> Written instruction 1: Return the passage of the forum thread on van insulation that begins at the words "On my army ambulance" and stops after the words "but was not.", copied without any change.

Posted: 28 Nov 2008, 10:18
by stuartrolfe
I'm thinking of rockwool or silver coated bubble wrap.
Anybody got any views on the pros and cons of each?

Thanks, in advance

Posted: 28 Nov 2008, 10:40
by KarlT
No, but interested in responses.

The main worry I can think of is condensation. Trapping water.

What's the best solution for insulation of panels and floor

Posted: 28 Nov 2008, 10:50
by gsmoke
If you do a search for insulation, there's loads of good info on here.
I've just done mine with the silver foil bubble wrap and I'm well pleased. I wouldn't use rockwool as it holds moisture and will result in rust.

Posted: 28 Nov 2008, 11:17
by ringo
Thermowrap is the stuff i used which came recommended off here...

Ringo

Posted: 28 Nov 2008, 13:16
by Nicola&Tony
Thermawrap has been used by a few people on here.

http://www.thermawrap.co.uk/gp_wrap.html

Quite often on offer at B&Q, which means £15 per role instead of £30!

Tony

Posted: 28 Nov 2008, 16:48
by Steve P
Yep after researching it on here I've gone the thermawrap route too. Irish Keet had posted a good thread on the subject with a link to his photos.

Steve

Posted: 28 Nov 2008, 17:23
by lloyd
Remember that Thermawrap instructions say have a minimum of 25mm airspace on each side of it to get their specified insulation rating.. That's 25mm from van skin to Thermawrap, and 25mm from Thermawrap to panels.

Mind I don't know of anything else that's as good. Am planning to use it in our camper and won't have the 25mm spacing in topper. Think I can do it in side panels and doors with spacer strips to keep it center. :roll:

Posted: 28 Nov 2008, 19:11
by syncrosimon
I used stick on bitumen flashing tape on the panels for sound deadening, then spray liberally with waxoil, then fill voids with blocks of rockwool, in slabs. Pack the places you cant reach with the slab rockwool with normal loose insulation so that every last recess is filled. Then so long as there is insulation touching metalwork you will have no condensation.

On my army ambulance it survived 15 Finnish years with rockwool type insulation on bare vw metalwork with no probs, and that with a heated interior, cold exterior which should be perfect for rot, but was not.

Posted: 28 Nov 2008, 19:55
by fraggers
i used
http://www.wickes.co.uk/Polystyrene-She ... nvt/210823

[img:161:161]http://www.wickes.co.uk/content/ebiz/wi ... medium.jpg[/img]

This was cut up and jammed into the cavity then taped up with silver gaffer tape then covered the cavity hole with the thermo foil

http://www.wickes.co.uk/FOIL-INSULATION ... nvt/210022
[img:161:161]http://www.wickes.co.uk/content/ebiz/wi ... medium.jpg[/img]

however i am now a little concerned about the condensation forming behind the ploystrene.. I will have to have look.

Posted: 29 Nov 2008, 10:01
by mike the van
I went for the silver bubble wrap, as it fits into narrow spaces and can be doubled up to give the added performance, suppose if the bus is non leaky then the fibre glass route is fine.

> Data:
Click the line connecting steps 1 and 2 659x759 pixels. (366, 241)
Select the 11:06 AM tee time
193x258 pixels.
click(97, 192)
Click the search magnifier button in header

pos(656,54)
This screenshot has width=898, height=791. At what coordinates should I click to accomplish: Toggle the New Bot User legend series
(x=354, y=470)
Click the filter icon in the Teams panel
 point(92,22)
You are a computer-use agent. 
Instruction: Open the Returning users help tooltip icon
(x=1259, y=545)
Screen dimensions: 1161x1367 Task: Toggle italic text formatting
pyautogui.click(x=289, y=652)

---

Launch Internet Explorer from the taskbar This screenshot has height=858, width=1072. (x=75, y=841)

> Written instruction 2: In the records, swap "Toggle" for "Switch" and give back only the lines that begin at the line with "Click the search magnifier button in header" and stop after the line with "pyautogui.click(x=289, y=652)". Leave everything else in those lines unchanged.

> Result 1:
On my army ambulance it survived 15 Finnish years with rockwool type insulation on bare vw metalwork with no probs, and that with a heated interior, cold exterior which should be perfect for rot, but was not.

> Result 2:
Click the search magnifier button in header

pos(656,54)
This screenshot has width=898, height=791. At what coordinates should I click to accomplish: Switch the New Bot User legend series
(x=354, y=470)
Click the filter icon in the Teams panel
 point(92,22)
You are a computer-use agent. 
Instruction: Open the Returning users help tooltip icon
(x=1259, y=545)
Screen dimensions: 1161x1367 Task: Switch italic text formatting
pyautogui.click(x=289, y=652)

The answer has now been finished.